In the "What do you actually do as a producer?" thread, you mentioned throwing a guitar off a cliff. Was this a reference to the recording sessions for "Gilt" by Machines of Loving Grace? I vaguely remember a story like this... or maybe it was something about putting an amp outside on a cliff to get a particular sound.
That album was an important one for me, though many have never heard of the band. The recordings are very raw and the album overall has kind of a concrete/gray color that held everything together. I'd be interested in hearing any memories you might have about the recording sessions or just personal stories about the band. They never got much press and remain relatively unknown.

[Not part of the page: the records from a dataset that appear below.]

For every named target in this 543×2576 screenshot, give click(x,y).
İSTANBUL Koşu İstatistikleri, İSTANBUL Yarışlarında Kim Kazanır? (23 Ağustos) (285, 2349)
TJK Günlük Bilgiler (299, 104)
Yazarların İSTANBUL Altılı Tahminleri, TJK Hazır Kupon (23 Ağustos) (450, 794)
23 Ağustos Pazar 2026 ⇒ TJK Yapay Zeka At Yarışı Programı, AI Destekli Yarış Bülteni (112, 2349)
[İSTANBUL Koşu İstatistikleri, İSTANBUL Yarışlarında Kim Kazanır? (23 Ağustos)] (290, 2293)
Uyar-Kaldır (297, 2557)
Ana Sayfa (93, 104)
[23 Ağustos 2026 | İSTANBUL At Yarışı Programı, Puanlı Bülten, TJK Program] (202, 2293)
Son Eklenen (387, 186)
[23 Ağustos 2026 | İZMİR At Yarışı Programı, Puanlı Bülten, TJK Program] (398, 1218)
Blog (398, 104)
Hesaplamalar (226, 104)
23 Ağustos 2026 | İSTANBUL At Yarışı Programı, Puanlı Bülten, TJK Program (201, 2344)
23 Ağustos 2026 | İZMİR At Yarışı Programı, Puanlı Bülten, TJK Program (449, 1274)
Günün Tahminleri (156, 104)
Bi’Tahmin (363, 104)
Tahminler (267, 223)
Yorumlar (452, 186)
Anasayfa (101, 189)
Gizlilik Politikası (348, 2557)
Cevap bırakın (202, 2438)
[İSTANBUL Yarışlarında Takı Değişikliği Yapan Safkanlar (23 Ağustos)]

Yes, during the Machines Of Loving Grace project we did drag a Marshall double-stack up a cliff above the ocean near Indigo Ranch in Malibu. This required plenty of muscle and several long extension cords so we could power it up at the edge of the overlook. We drilled a hole through the "sacrificial guitar" (painted gloriously by Scott Benzel, MLG's singer), and tied a long rope onto it. Then we got the longest instrument cables we could find and plugged the guitar into the amp. Guitar player Tom Coffeen readied himself to play the guitar at the edge of the cliff and I set up a portable Panasonic DAT machine and a pair of Audio Technica AT8004 mics on either side of the guitar rig. Tom bashed the guitar against the cabs and it started to to scream with a loud feedback howl. Then he tossed the guitar off the cliff. Once it went out of view down the cliff, we could only hear it crashing and breaking in the most elegantly beautiful destruction through the Marshall. We pulled on the rope and dragged the guitar back up the cliff to take a look. It was in pieces held together by guitar strings.
The guitar mayhem ultimately did not make the final cut on "Gilt". The album was dark and moody (concrete/grey is the perfect description) and the crashing feedback was just too distracting. Oh well, it was definitely worth the trouble setting up for the big dramatic guitar toss, if for no other reason it made a great story and built vivid memories for a lifetime. Studio owner Richard Kaplan insisted on keeping the pieces of the guitar, which he immortalized into a plaque which hung on the wall in Indigo Ranch Studios until its closing in 2006.
I assisted on the Siegmen sessions at Grandmaster and it was a wonderful experience to work with you and a lot of fun. I went out to pick them up on Melrose when the band was needed back in the studio. Crazy and fun bunch of guys.
Years later I was auditioning some audiophile speakers and had Gilt among the CDs I was using to check them out. The mixes just stood head and shoulders above what else I had brought and I had brought all my favorites! Each instrument stands in its own space and there is a wonderful depth to that album that really shines on a good system.
How do you go about creating that dimension and what methods help you get there? Any examples (tracking or mixing) or info from the Gilt recording sessions would be greatly appreciated.